Method and arrangement for generating ignition sparks in an internal combustion engine
Abstract
In a capacitive ignition system for an internal combustion engine, the discharging and charging of an ignition capacitor is controlled by a control unit which actuates a first circuit-breaking element in a discharging circuit and a second circuit-breaking element in a charging circuit. For the purpose of prolonging the ignition sparks so as to reliably ignite, especially in a lean fuel/air mixture, the control unit, at a time following the ordinary ignition time, actuates the second circuit-breaking element in such a way that it is kept conductive simultaneously with the first circuit-breaking element. Current is then supplied from an electrical energy source and via a primary winding. Thereafter, the control unit actuates either the first or second circuit-breaking elements in such a way that the current supply via the primary winding is interrupted, by which means a renewed ignition voltage is obtained which prolongs the ordinary ignition spark.
Claims
exact text as granted — not AI-modifiedWe claim:
1. A method for generating ignition sparks in an internal combustion engine including an ignition system which comprises: (a) an ignition coil with primary and secondary windings; (b) at least one spark plug connected to receive ignition voltage from the secondary winding; (c) an electrical energy source connected to the primary winding; (d) an ignition capacitor; (e) a charging circuit connected to the capacitor for charging said capacitor; (f) a discharging circuit connected to the capacitor for discharging said capacitor; (g) the discharging circuit comprising in series the primary winding of the ignition coil and a first, switchable circuit-breaking element; and (h) the charging circuit including a second circuit-breaking element connected in series to the discharging circuit and also to earth; (i) the first control signal being generated at a first time for switching on the first circuit-breaking element and triggering a discharging of the ignition capacitor via the discharging circuit, whereby there is produced in the secondary winding a first ignition voltage corresponding to the first control signal; (ii) the second control signal being generated at a second time, which occurs later than the first time but during the presence of the first control signal, for switching on the second circuit-breaking element, whereby the first and second circuit breaking elements are simultaneously kept conductive for current supply from the electrical energy source via the primary winding and the first and second circuit-breaking elements to earth; (iii) the third control signal being generated at a third time, which occurs later than the second time, for switching to a nonconductive state at least one of the first and second circuit-breaking elements whereby the current supply via the primary winding is interrupted and a second ignition voltage is thereby produced in the secondary winding.
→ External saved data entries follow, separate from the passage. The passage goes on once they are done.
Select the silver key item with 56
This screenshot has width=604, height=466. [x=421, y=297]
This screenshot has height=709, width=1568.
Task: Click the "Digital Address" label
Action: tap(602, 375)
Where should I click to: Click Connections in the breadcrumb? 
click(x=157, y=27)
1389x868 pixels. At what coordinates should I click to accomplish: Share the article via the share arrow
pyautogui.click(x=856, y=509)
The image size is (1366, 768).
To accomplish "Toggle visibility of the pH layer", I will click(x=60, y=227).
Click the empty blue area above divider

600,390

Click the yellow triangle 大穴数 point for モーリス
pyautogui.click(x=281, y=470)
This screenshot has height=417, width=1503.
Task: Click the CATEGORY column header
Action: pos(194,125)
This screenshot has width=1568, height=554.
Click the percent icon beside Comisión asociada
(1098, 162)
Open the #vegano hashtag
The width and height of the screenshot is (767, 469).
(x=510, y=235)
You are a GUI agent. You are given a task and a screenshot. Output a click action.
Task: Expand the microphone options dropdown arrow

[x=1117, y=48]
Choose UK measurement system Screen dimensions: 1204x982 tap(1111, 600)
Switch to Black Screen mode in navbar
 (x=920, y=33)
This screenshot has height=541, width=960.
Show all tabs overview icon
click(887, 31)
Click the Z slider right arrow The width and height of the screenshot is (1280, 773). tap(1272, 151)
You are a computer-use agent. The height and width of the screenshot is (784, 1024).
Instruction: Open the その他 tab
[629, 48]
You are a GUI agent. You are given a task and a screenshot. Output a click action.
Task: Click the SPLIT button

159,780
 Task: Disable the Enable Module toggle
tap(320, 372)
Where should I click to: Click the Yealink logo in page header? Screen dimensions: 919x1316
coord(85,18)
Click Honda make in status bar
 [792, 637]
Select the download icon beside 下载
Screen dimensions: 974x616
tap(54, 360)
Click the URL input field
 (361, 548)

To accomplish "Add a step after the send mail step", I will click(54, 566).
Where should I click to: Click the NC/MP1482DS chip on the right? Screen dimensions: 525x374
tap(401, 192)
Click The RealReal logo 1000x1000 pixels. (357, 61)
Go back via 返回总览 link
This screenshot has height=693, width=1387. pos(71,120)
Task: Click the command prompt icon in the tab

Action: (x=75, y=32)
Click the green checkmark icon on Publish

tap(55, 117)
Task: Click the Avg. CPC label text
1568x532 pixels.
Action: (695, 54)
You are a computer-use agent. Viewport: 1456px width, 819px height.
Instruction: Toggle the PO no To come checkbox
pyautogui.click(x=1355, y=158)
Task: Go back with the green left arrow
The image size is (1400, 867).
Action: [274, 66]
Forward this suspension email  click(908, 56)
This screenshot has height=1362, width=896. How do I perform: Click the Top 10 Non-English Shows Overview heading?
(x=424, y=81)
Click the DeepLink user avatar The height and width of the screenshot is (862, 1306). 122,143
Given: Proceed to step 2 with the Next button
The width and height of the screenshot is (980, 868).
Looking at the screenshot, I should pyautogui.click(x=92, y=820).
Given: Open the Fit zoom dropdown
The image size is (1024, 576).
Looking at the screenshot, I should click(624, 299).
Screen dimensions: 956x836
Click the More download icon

2. The method according to claim 1, wherein only the second circuit-breaking element is switched to a nonconductive state at the third time.
3. The method according to claim 2, further comprising generating a fourth control signal at a fourth time, which occurs immediately after the third time, for switching the second circuit-breaking element to a conductive state, whereby current is again supplied from the electrical energy source via the primary winding and the first and second circuit-breaking elements to earth.
4. The method according to claim 1, wherein the step of generating the second control signal comprises controlling the conductive state of the second circuit-breaking element only in the presence of predetermined values of input signals supplied to the control means.
5. The method according to claim 4, wherein the second control signal is generated only if a fuel/air mixture supplied to the engine is leaner than a predetermined value according to an input signal supplied to the control means.
6. The method according to claim 1, wherein the second time occurs at least while an ignition spark reliably burns as a result of the discharging of the ignition capacitor via the primary winding.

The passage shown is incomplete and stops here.